**INPUT FOR THIS TASK:**
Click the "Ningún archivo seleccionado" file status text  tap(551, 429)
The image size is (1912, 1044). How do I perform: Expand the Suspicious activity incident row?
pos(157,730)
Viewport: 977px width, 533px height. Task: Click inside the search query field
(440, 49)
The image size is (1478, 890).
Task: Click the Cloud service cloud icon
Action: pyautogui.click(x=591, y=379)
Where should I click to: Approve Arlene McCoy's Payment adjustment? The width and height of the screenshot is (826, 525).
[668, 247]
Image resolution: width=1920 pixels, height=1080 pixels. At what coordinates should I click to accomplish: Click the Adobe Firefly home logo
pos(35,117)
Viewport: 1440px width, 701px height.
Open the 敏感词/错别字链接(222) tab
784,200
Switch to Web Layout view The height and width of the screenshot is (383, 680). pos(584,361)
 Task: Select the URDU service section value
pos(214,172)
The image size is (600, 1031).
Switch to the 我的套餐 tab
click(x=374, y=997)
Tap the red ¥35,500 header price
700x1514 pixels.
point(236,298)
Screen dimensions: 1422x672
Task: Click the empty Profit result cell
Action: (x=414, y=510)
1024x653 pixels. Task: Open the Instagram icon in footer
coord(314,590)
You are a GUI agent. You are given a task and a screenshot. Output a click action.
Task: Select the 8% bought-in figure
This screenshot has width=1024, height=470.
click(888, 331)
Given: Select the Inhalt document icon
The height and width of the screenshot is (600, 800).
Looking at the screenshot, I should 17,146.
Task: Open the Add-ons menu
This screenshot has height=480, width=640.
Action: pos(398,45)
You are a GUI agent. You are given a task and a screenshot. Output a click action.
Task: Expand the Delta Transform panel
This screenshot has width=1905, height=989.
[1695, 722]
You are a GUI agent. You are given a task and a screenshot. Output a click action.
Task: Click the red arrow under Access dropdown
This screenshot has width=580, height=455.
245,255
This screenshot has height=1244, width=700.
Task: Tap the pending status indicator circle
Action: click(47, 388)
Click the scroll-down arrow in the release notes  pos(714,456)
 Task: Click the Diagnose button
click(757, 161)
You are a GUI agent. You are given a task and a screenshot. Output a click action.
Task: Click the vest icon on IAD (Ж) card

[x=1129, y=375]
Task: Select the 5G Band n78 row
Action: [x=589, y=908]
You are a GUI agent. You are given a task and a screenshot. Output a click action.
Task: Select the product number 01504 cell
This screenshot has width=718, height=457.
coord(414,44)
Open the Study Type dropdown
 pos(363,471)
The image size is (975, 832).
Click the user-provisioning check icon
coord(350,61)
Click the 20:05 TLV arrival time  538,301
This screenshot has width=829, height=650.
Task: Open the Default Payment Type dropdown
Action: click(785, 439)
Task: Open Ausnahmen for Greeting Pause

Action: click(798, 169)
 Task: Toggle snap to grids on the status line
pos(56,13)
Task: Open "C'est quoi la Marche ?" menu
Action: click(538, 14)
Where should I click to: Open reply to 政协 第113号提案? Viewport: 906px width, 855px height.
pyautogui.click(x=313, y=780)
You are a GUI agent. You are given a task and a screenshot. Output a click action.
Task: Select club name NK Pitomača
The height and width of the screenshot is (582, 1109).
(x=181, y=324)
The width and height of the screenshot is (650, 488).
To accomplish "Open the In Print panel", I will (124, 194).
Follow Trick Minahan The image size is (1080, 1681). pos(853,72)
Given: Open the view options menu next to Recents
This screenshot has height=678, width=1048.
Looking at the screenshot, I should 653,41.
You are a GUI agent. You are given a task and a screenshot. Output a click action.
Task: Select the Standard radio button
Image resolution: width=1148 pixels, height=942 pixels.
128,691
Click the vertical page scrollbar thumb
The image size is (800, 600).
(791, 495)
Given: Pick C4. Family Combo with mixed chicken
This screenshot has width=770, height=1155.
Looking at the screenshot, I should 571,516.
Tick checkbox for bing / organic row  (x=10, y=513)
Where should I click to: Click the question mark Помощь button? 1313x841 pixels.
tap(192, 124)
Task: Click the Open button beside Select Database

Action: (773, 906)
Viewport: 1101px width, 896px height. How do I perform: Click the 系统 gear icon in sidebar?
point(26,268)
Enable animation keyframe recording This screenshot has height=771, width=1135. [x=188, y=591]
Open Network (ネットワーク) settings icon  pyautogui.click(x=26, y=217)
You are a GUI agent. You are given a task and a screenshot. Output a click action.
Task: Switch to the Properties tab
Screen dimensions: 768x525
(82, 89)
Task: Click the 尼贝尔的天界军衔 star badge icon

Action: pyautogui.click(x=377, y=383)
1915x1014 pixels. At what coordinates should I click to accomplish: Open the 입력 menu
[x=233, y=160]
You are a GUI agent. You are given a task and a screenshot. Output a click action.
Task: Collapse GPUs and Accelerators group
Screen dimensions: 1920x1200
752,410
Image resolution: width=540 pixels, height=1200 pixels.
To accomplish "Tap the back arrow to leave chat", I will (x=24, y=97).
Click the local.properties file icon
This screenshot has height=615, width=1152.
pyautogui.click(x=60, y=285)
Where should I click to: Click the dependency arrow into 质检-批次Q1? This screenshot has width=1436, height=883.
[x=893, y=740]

**WORK TO BE COMPLETED:** Without omitting anything, output the entries exactly.

**EXPECTED ANSWER:**
Click the "Ningún archivo seleccionado" file status text  tap(551, 429)
The image size is (1912, 1044). How do I perform: Expand the Suspicious activity incident row?
pos(157,730)
Viewport: 977px width, 533px height. Task: Click inside the search query field
(440, 49)
The image size is (1478, 890).
Task: Click the Cloud service cloud icon
Action: pyautogui.click(x=591, y=379)
Where should I click to: Approve Arlene McCoy's Payment adjustment? The width and height of the screenshot is (826, 525).
[668, 247]
Image resolution: width=1920 pixels, height=1080 pixels. At what coordinates should I click to accomplish: Click the Adobe Firefly home logo
pos(35,117)
Viewport: 1440px width, 701px height.
Open the 敏感词/错别字链接(222) tab
784,200
Switch to Web Layout view The height and width of the screenshot is (383, 680). pos(584,361)
 Task: Select the URDU service section value
pos(214,172)
The image size is (600, 1031).
Switch to the 我的套餐 tab
click(x=374, y=997)
Tap the red ¥35,500 header price
700x1514 pixels.
point(236,298)
Screen dimensions: 1422x672
Task: Click the empty Profit result cell
Action: (x=414, y=510)
1024x653 pixels. Task: Open the Instagram icon in footer
coord(314,590)
You are a GUI agent. You are given a task and a screenshot. Output a click action.
Task: Select the 8% bought-in figure
This screenshot has width=1024, height=470.
click(888, 331)
Given: Select the Inhalt document icon
The height and width of the screenshot is (600, 800).
Looking at the screenshot, I should 17,146.
Task: Open the Add-ons menu
This screenshot has height=480, width=640.
Action: pos(398,45)
You are a GUI agent. You are given a task and a screenshot. Output a click action.
Task: Expand the Delta Transform panel
This screenshot has width=1905, height=989.
[1695, 722]
You are a GUI agent. You are given a task and a screenshot. Output a click action.
Task: Click the red arrow under Access dropdown
This screenshot has width=580, height=455.
245,255
This screenshot has height=1244, width=700.
Task: Tap the pending status indicator circle
Action: click(47, 388)
Click the scroll-down arrow in the release notes  pos(714,456)
 Task: Click the Diagnose button
click(757, 161)
You are a GUI agent. You are given a task and a screenshot. Output a click action.
Task: Click the vest icon on IAD (Ж) card

[x=1129, y=375]
Task: Select the 5G Band n78 row
Action: [x=589, y=908]
You are a GUI agent. You are given a task and a screenshot. Output a click action.
Task: Select the product number 01504 cell
This screenshot has width=718, height=457.
coord(414,44)
Open the Study Type dropdown
 pos(363,471)
The image size is (975, 832).
Click the user-provisioning check icon
coord(350,61)
Click the 20:05 TLV arrival time  538,301
This screenshot has width=829, height=650.
Task: Open the Default Payment Type dropdown
Action: click(785, 439)
Task: Open Ausnahmen for Greeting Pause

Action: click(798, 169)
 Task: Toggle snap to grids on the status line
pos(56,13)
Task: Open "C'est quoi la Marche ?" menu
Action: click(538, 14)
Where should I click to: Open reply to 政协 第113号提案? Viewport: 906px width, 855px height.
pyautogui.click(x=313, y=780)
You are a GUI agent. You are given a task and a screenshot. Output a click action.
Task: Select club name NK Pitomača
The height and width of the screenshot is (582, 1109).
(x=181, y=324)
The width and height of the screenshot is (650, 488).
To accomplish "Open the In Print panel", I will (124, 194).
Follow Trick Minahan The image size is (1080, 1681). pos(853,72)
Given: Open the view options menu next to Recents
This screenshot has height=678, width=1048.
Looking at the screenshot, I should 653,41.
You are a GUI agent. You are given a task and a screenshot. Output a click action.
Task: Select the Standard radio button
Image resolution: width=1148 pixels, height=942 pixels.
128,691
Click the vertical page scrollbar thumb
The image size is (800, 600).
(791, 495)
Given: Pick C4. Family Combo with mixed chicken
This screenshot has width=770, height=1155.
Looking at the screenshot, I should 571,516.
Tick checkbox for bing / organic row  (x=10, y=513)
Where should I click to: Click the question mark Помощь button? 1313x841 pixels.
tap(192, 124)
Task: Click the Open button beside Select Database

Action: (773, 906)
Viewport: 1101px width, 896px height. How do I perform: Click the 系统 gear icon in sidebar?
point(26,268)
Enable animation keyframe recording This screenshot has height=771, width=1135. [x=188, y=591]
Open Network (ネットワーク) settings icon  pyautogui.click(x=26, y=217)
You are a GUI agent. You are given a task and a screenshot. Output a click action.
Task: Switch to the Properties tab
Screen dimensions: 768x525
(82, 89)
Task: Click the 尼贝尔的天界军衔 star badge icon

Action: pyautogui.click(x=377, y=383)
1915x1014 pixels. At what coordinates should I click to accomplish: Open the 입력 menu
[x=233, y=160]
You are a GUI agent. You are given a task and a screenshot. Output a click action.
Task: Collapse GPUs and Accelerators group
Screen dimensions: 1920x1200
752,410
Image resolution: width=540 pixels, height=1200 pixels.
To accomplish "Tap the back arrow to leave chat", I will (x=24, y=97).
Click the local.properties file icon
This screenshot has height=615, width=1152.
pyautogui.click(x=60, y=285)
Where should I click to: Click the dependency arrow into 质检-批次Q1? This screenshot has width=1436, height=883.
[x=893, y=740]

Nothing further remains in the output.